*** DATA TO PROCESS
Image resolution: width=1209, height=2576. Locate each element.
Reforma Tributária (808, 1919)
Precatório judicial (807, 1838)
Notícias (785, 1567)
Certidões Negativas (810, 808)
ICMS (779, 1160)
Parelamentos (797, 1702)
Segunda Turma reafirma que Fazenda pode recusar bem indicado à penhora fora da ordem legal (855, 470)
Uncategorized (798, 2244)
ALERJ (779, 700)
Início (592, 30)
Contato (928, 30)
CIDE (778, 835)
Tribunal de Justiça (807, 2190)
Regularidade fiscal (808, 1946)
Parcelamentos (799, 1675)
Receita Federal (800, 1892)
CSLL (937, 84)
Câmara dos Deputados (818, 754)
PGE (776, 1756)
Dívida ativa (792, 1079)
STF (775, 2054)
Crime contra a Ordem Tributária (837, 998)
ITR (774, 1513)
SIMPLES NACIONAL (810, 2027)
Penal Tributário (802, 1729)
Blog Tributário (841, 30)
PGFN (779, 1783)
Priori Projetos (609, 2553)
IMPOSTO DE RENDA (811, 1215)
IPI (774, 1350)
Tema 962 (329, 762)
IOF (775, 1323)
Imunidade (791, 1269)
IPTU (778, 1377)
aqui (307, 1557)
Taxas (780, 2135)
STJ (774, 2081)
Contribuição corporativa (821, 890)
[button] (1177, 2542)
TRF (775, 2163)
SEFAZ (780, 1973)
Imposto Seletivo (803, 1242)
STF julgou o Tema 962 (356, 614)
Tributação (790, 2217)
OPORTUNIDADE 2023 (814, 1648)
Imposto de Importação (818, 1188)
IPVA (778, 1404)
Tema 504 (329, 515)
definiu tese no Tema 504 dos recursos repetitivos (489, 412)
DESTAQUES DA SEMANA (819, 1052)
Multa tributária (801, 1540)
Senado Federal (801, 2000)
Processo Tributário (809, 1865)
******
* REQUIREMENT *
Reproduce the entries above in full, verbatim.

* WRITTEN RESPONSE *
Image resolution: width=1209, height=2576. Locate each element.
Reforma Tributária (808, 1919)
Precatório judicial (807, 1838)
Notícias (785, 1567)
Certidões Negativas (810, 808)
ICMS (779, 1160)
Parelamentos (797, 1702)
Segunda Turma reafirma que Fazenda pode recusar bem indicado à penhora fora da ordem legal (855, 470)
Uncategorized (798, 2244)
ALERJ (779, 700)
Início (592, 30)
Contato (928, 30)
CIDE (778, 835)
Tribunal de Justiça (807, 2190)
Regularidade fiscal (808, 1946)
Parcelamentos (799, 1675)
Receita Federal (800, 1892)
CSLL (937, 84)
Câmara dos Deputados (818, 754)
PGE (776, 1756)
Dívida ativa (792, 1079)
STF (775, 2054)
Crime contra a Ordem Tributária (837, 998)
ITR (774, 1513)
SIMPLES NACIONAL (810, 2027)
Penal Tributário (802, 1729)
Blog Tributário (841, 30)
PGFN (779, 1783)
Priori Projetos (609, 2553)
IMPOSTO DE RENDA (811, 1215)
IPI (774, 1350)
Tema 962 (329, 762)
IOF (775, 1323)
Imunidade (791, 1269)
IPTU (778, 1377)
aqui (307, 1557)
Taxas (780, 2135)
STJ (774, 2081)
Contribuição corporativa (821, 890)
[button] (1177, 2542)
TRF (775, 2163)
SEFAZ (780, 1973)
Imposto Seletivo (803, 1242)
STF julgou o Tema 962 (356, 614)
Tributação (790, 2217)
OPORTUNIDADE 2023 (814, 1648)
Imposto de Importação (818, 1188)
IPVA (778, 1404)
Tema 504 (329, 515)
definiu tese no Tema 504 dos recursos repetitivos (489, 412)
DESTAQUES DA SEMANA (819, 1052)
Multa tributária (801, 1540)
Senado Federal (801, 2000)
Processo Tributário (809, 1865)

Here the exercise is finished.